▶ [Set problem A]
Answer these questions using the text on the West Wales FA Senior Cup:
(i) In what year did the competition end?
(ii) How many times did Swansea City win the trophy?
(iii) Who scored Llanelli's goal on the stroke of half-time in the last final?

──────── Quoted text ────────

= West Wales FA Senior Cup =

The West Wales FA Senior Cup was the regional knock-out competition for the higher ranked clubs beneath the umbrella of the West Wales Football Association until its end in 2009. It has been replaced with the WWFA Intermediate Cup, a tournament for clubs below Tier 3 in the Welsh football pyramid that play in West Wales.

The cup was open to clubs competing in the Welsh Football League, the League of Wales / Welsh Premier League following its formation in 1992, and also Swansea City. In later years the Senior Cup winners of the county leagues – Carmarthenshire, Neath & District, Pembrokeshire and Swansea – would be invited to take part.

Teams from outside the west Wales region – Barry, Bridgend Town, Merthyr Tydfil and Newport County – also reached early finals. The West Wales FA was affiliated to the South Wales FA until 1968, which allowed clubs from the latter association entrance to this competition.

Swansea City are by far the most successful team in the competition – winning the trophy 25 times in 38 finals, including one sharing of the competition with Llanelli in 1963 – but during the later years they would predominantly field a weakened team composed of reserve and youth players. They last competed in the 2005–06 competition.

==The last Senior Cup final – Reds take the plaudits==

Llanelli were the last side to clinch the Senior Cup with a comprehensive 5–2 victory over West End in 2009.

An upset was on the cards as Welsh League outfit West End raced into a 2–0 first-half lead, only for Jordan Follows to pull one back for the Reds on the stroke of half-time.

──────── Input ────────

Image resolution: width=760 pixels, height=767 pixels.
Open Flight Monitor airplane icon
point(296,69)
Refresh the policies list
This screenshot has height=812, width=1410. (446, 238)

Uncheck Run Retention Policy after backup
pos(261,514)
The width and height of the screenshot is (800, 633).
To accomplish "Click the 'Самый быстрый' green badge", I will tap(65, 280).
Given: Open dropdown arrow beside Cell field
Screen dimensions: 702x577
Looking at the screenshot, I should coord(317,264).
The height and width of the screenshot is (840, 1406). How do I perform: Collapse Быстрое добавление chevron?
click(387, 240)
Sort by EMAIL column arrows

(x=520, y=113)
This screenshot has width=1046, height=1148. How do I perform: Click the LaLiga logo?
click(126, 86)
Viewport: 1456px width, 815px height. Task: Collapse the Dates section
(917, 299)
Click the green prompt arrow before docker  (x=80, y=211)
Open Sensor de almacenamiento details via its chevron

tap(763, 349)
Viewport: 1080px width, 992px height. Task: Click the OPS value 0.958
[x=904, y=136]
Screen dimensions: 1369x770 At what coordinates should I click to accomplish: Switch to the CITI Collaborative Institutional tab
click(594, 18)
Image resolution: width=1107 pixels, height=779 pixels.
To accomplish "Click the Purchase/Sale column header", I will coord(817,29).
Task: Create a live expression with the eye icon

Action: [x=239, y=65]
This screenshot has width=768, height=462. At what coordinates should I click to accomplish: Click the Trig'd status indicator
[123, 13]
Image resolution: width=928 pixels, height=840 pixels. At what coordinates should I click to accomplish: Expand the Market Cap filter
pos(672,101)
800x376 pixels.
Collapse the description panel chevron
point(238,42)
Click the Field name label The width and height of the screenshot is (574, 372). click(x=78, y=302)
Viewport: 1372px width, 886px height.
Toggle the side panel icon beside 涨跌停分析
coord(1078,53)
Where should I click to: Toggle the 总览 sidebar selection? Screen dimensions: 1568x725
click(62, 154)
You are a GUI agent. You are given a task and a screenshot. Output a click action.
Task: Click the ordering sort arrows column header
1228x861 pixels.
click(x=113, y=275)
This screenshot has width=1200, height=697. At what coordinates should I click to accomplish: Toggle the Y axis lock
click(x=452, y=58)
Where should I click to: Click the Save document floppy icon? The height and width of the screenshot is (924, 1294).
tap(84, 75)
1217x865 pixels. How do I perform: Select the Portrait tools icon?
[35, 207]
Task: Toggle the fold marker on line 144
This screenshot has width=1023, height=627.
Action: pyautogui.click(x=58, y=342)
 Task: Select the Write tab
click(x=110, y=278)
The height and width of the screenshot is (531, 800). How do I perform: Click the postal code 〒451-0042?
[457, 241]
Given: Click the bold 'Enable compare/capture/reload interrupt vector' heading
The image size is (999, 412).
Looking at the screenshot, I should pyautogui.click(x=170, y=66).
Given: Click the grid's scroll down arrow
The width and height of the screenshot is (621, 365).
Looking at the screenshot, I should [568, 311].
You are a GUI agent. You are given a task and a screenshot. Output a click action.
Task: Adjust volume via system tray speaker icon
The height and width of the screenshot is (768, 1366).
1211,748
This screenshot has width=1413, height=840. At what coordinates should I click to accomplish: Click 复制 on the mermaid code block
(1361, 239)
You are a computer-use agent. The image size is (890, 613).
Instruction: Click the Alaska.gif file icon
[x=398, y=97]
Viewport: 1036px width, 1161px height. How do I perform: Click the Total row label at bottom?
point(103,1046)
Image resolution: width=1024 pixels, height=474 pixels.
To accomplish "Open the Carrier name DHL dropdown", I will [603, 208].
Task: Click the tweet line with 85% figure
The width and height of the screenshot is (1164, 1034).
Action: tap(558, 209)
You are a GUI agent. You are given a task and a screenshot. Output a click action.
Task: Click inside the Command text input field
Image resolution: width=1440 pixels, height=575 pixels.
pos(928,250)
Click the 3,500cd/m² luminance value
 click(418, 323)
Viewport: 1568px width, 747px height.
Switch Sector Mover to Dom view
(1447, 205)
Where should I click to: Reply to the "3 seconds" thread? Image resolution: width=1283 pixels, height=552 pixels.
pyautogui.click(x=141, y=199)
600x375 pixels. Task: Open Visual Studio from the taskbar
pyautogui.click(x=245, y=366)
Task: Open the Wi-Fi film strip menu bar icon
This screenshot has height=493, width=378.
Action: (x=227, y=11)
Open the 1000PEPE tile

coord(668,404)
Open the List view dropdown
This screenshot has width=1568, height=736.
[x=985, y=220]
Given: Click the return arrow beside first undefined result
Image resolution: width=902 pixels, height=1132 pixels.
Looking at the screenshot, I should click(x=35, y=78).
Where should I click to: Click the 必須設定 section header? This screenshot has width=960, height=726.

────────

▶ [Set problem B] Transcribe part of the records word for word. Begin at the line that contains "Task: Click the tweet line with 85% figure", and stop after the line that contains "Action: tap(558, 209)".

▶ [Final answer A]
(i) 2009
(ii) 25 times
(iii) Jordan Follows

▶ [Final answer B]
Task: Click the tweet line with 85% figure
The width and height of the screenshot is (1164, 1034).
Action: tap(558, 209)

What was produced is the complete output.